▽

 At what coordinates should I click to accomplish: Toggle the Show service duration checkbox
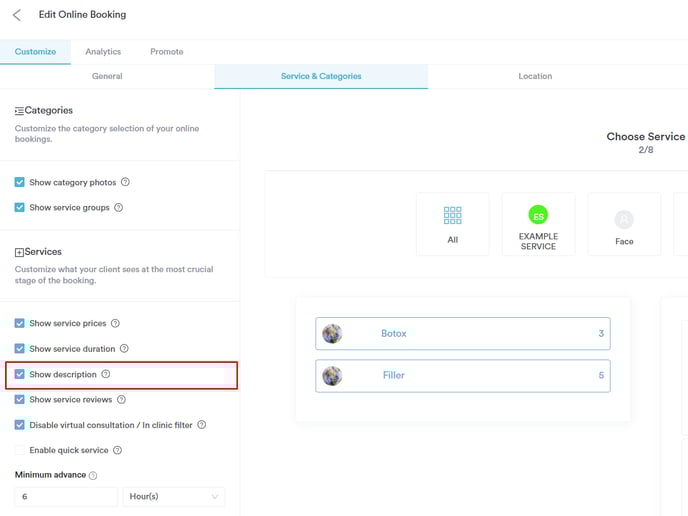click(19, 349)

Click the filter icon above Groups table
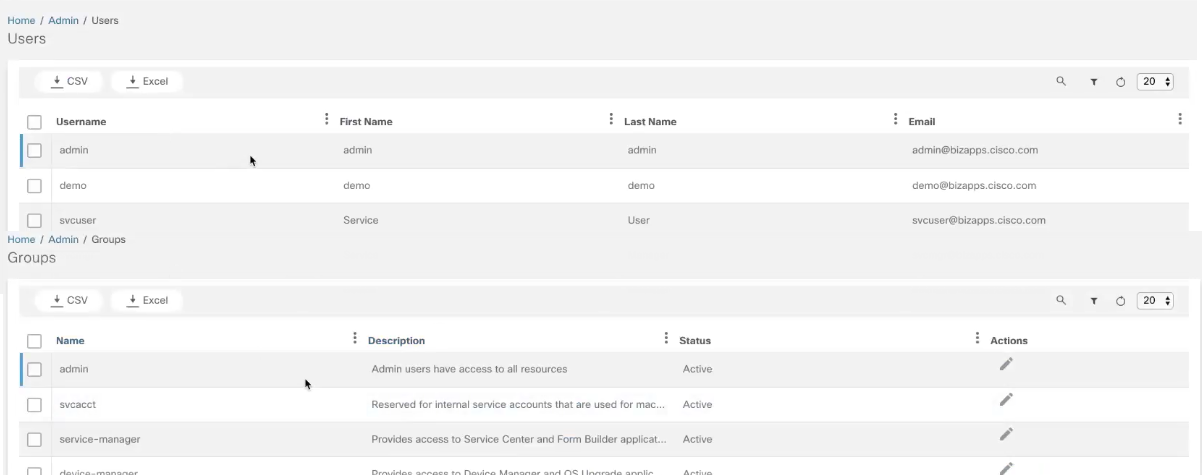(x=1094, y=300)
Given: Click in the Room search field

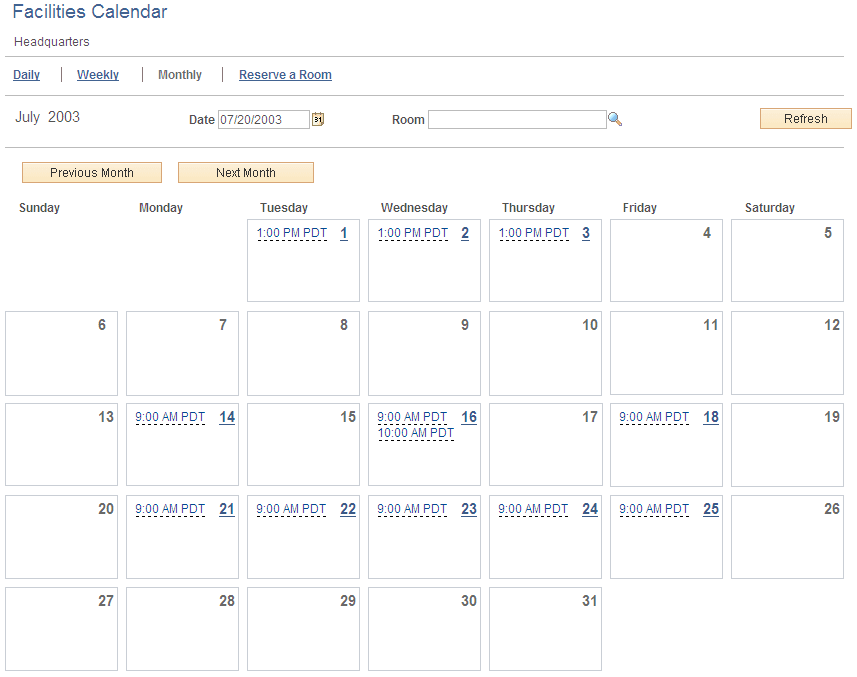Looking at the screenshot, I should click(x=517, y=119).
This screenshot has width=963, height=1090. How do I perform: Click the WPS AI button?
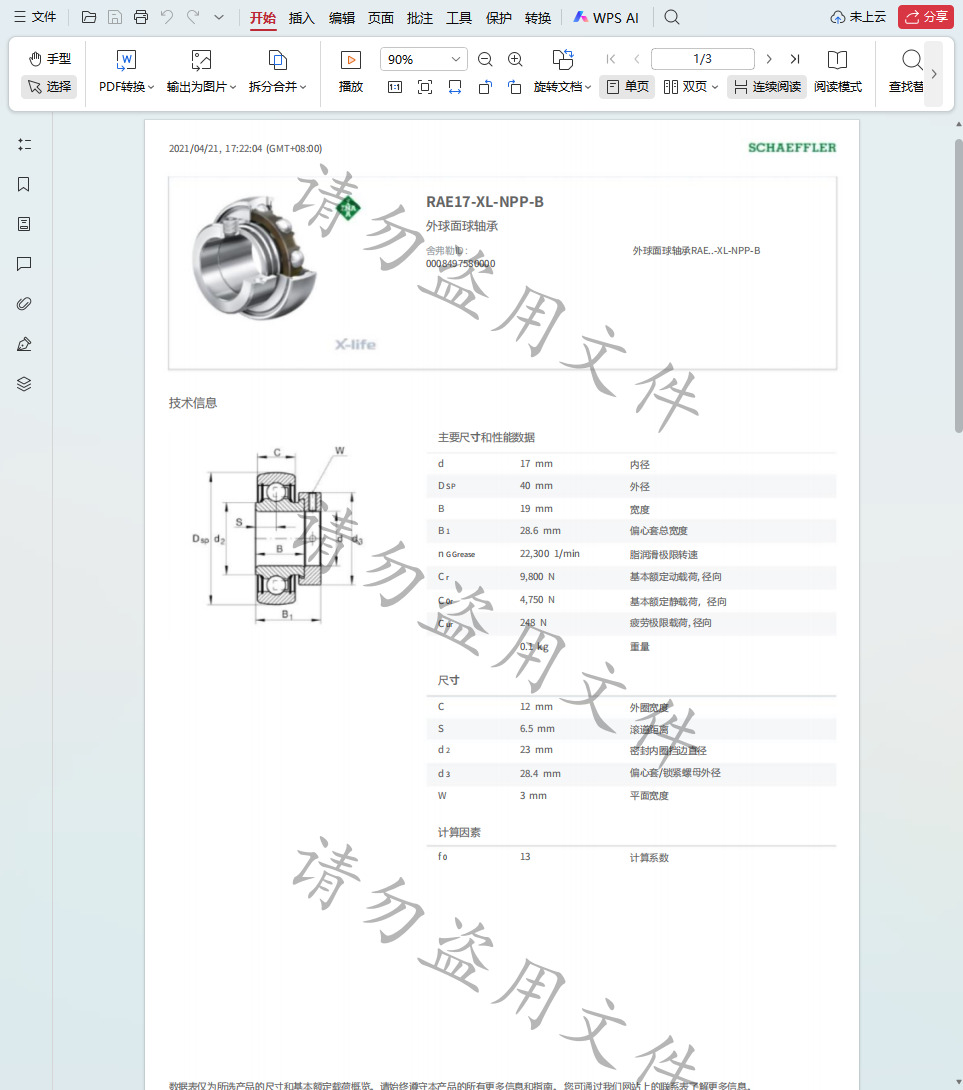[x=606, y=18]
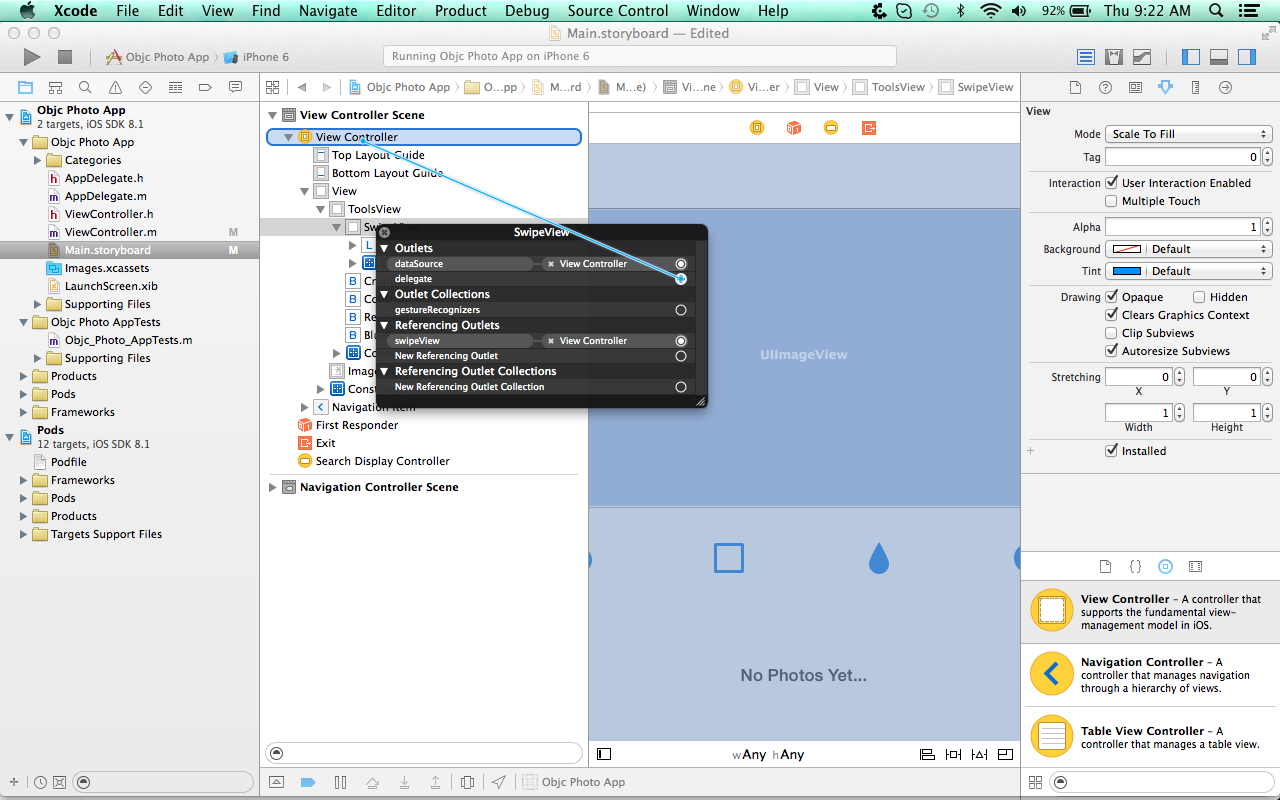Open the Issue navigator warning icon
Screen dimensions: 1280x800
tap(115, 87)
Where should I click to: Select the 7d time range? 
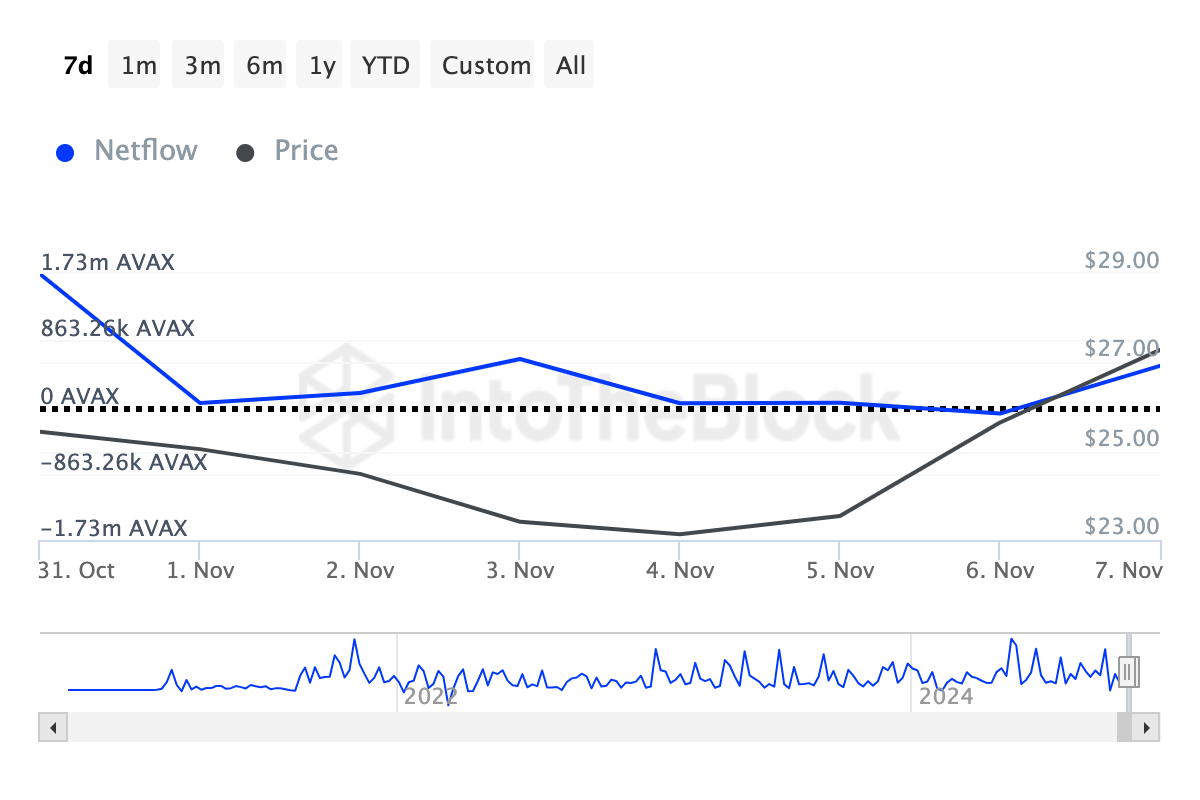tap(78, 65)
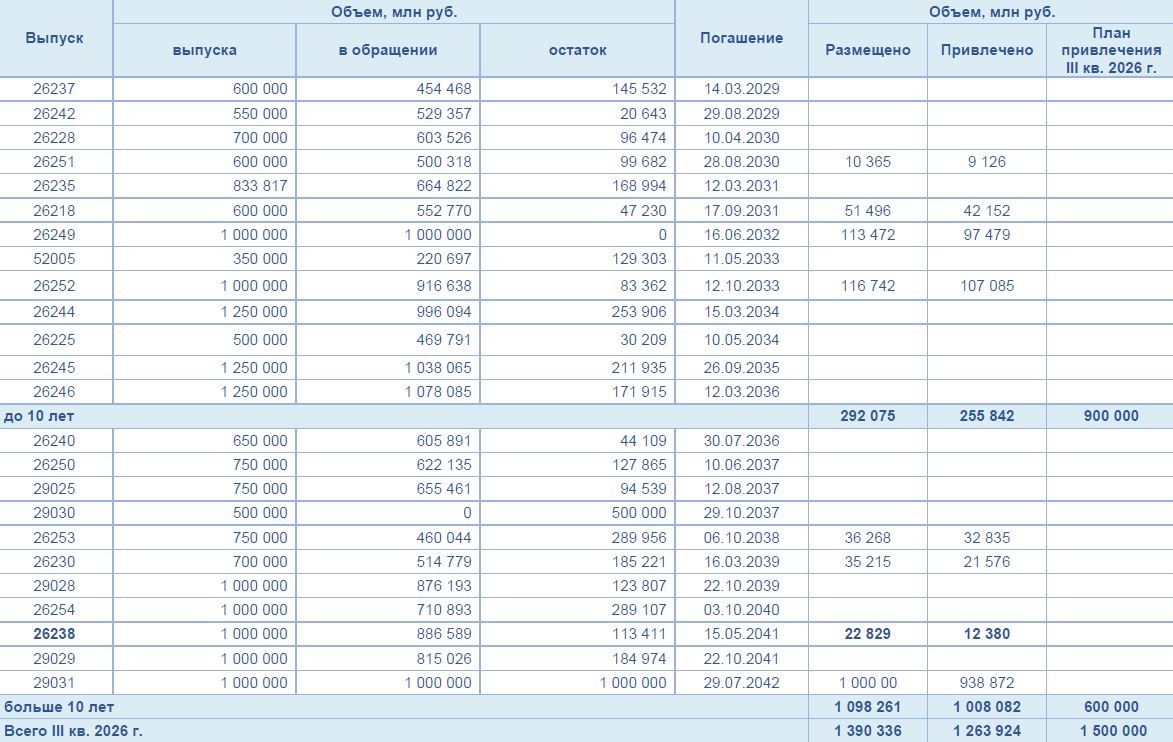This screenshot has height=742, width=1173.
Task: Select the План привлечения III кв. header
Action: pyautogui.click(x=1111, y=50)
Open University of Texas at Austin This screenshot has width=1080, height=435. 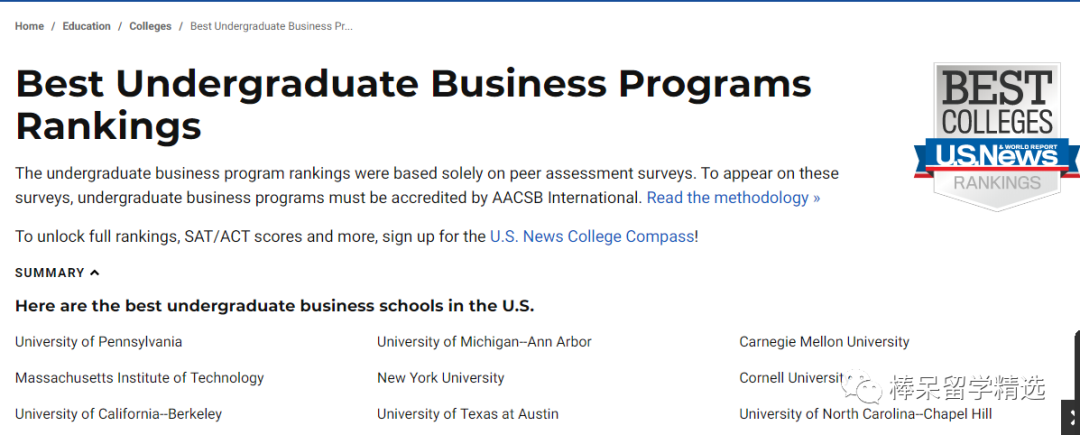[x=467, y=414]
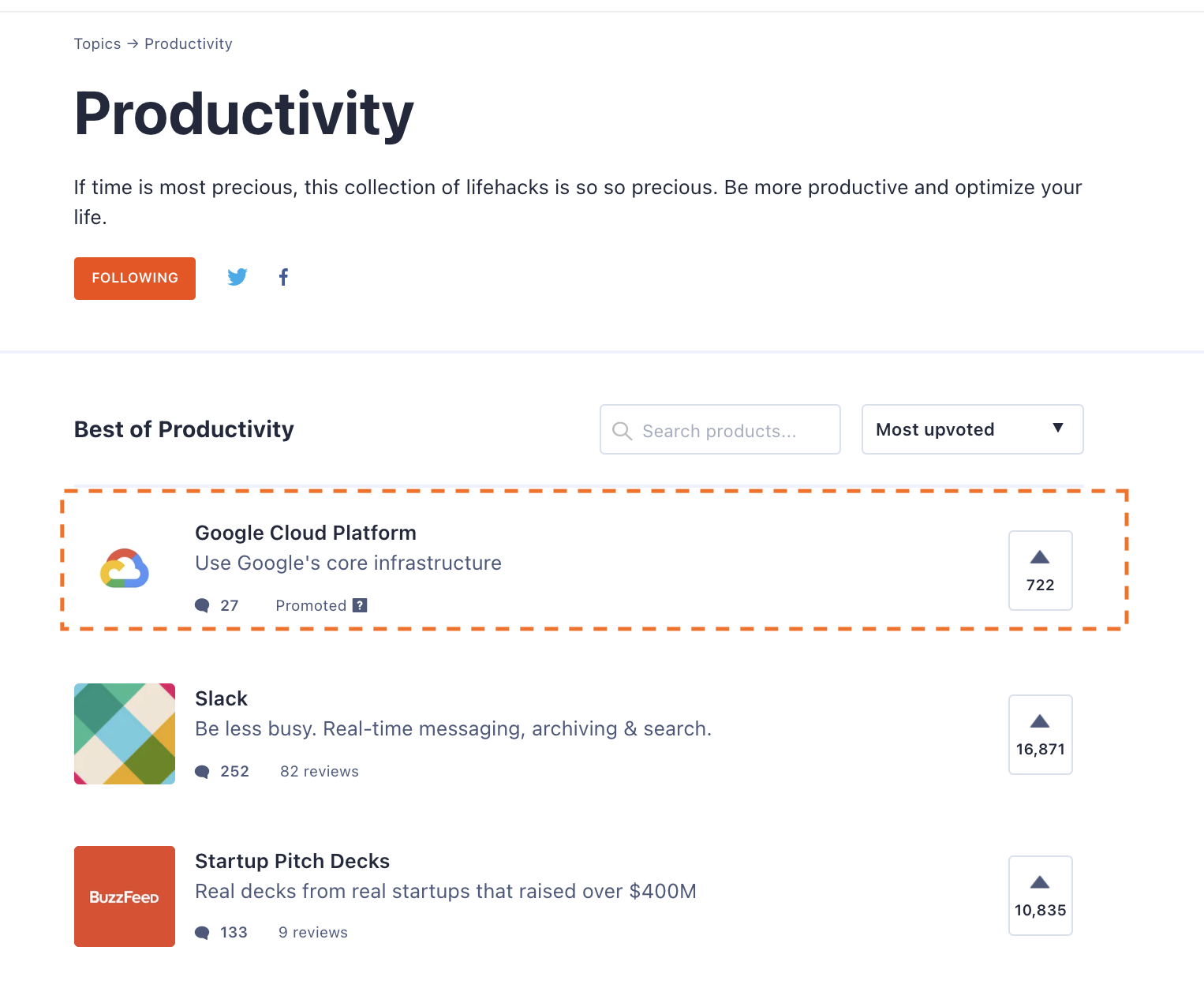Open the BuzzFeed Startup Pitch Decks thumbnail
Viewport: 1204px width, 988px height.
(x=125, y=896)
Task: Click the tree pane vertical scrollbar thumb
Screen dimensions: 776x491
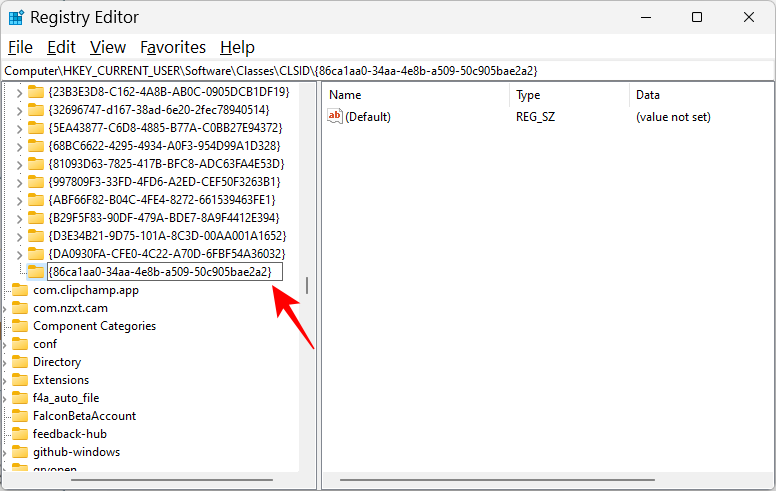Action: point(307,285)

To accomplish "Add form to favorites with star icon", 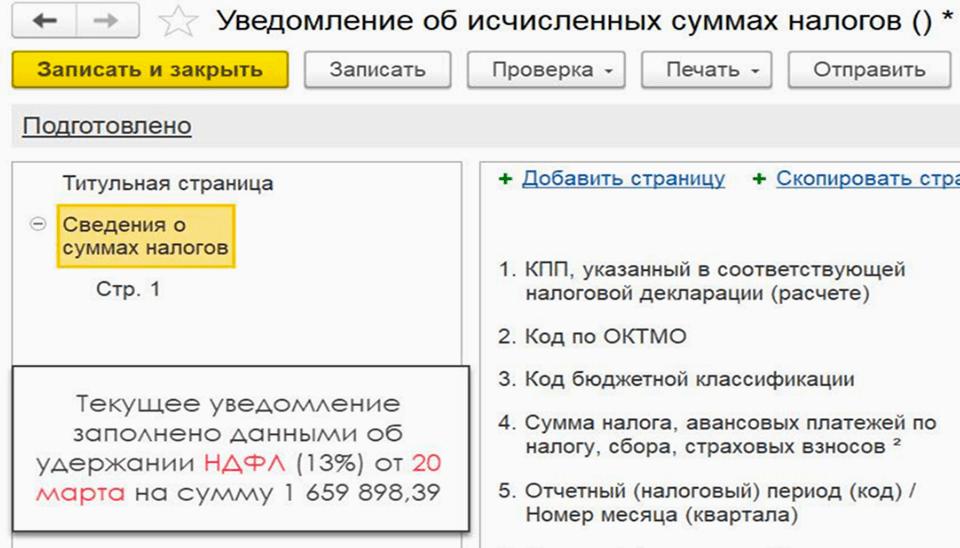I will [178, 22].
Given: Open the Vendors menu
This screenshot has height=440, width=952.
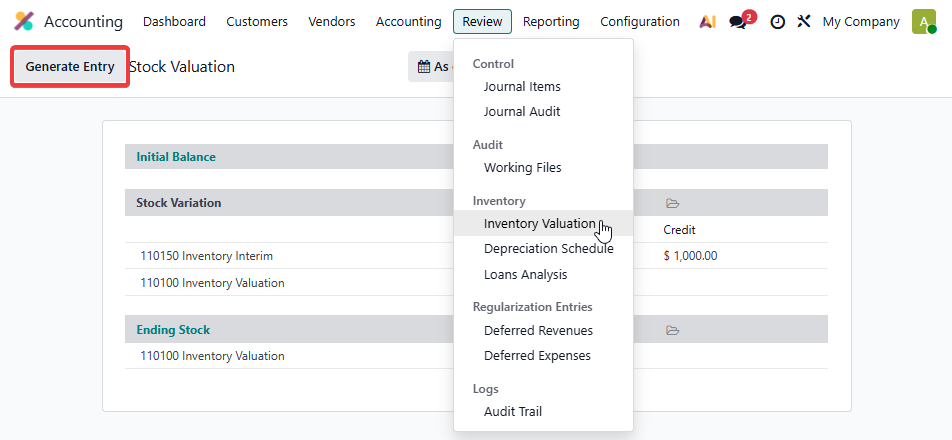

△

TASK TO CARRY OUT: With the pictures left out, copy exactly the lines from the one containing "Given: Open the Vendors menu" through the last line of the data.

THE ANSWER:
Given: Open the Vendors menu
This screenshot has height=440, width=952.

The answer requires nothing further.